*GIVEN REQUEST:* Reproduce the records word for word, beginning with the line that contains "[Ga naar dia 3] (220, 2419)" and continuing through the final line of the records.

*DATA ENTRIES:*
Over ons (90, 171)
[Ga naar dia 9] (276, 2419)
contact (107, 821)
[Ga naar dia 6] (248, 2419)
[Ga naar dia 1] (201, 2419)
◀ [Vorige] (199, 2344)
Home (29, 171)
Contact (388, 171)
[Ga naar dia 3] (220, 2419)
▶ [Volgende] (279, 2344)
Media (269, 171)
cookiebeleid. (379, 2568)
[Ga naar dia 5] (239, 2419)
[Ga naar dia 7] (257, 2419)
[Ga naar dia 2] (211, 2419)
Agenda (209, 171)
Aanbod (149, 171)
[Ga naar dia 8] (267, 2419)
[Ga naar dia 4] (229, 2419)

*ANSWER TO THE PROBLEM:*
[Ga naar dia 3] (220, 2419)
▶ [Volgende] (279, 2344)
Media (269, 171)
cookiebeleid. (379, 2568)
[Ga naar dia 5] (239, 2419)
[Ga naar dia 7] (257, 2419)
[Ga naar dia 2] (211, 2419)
Agenda (209, 171)
Aanbod (149, 171)
[Ga naar dia 8] (267, 2419)
[Ga naar dia 4] (229, 2419)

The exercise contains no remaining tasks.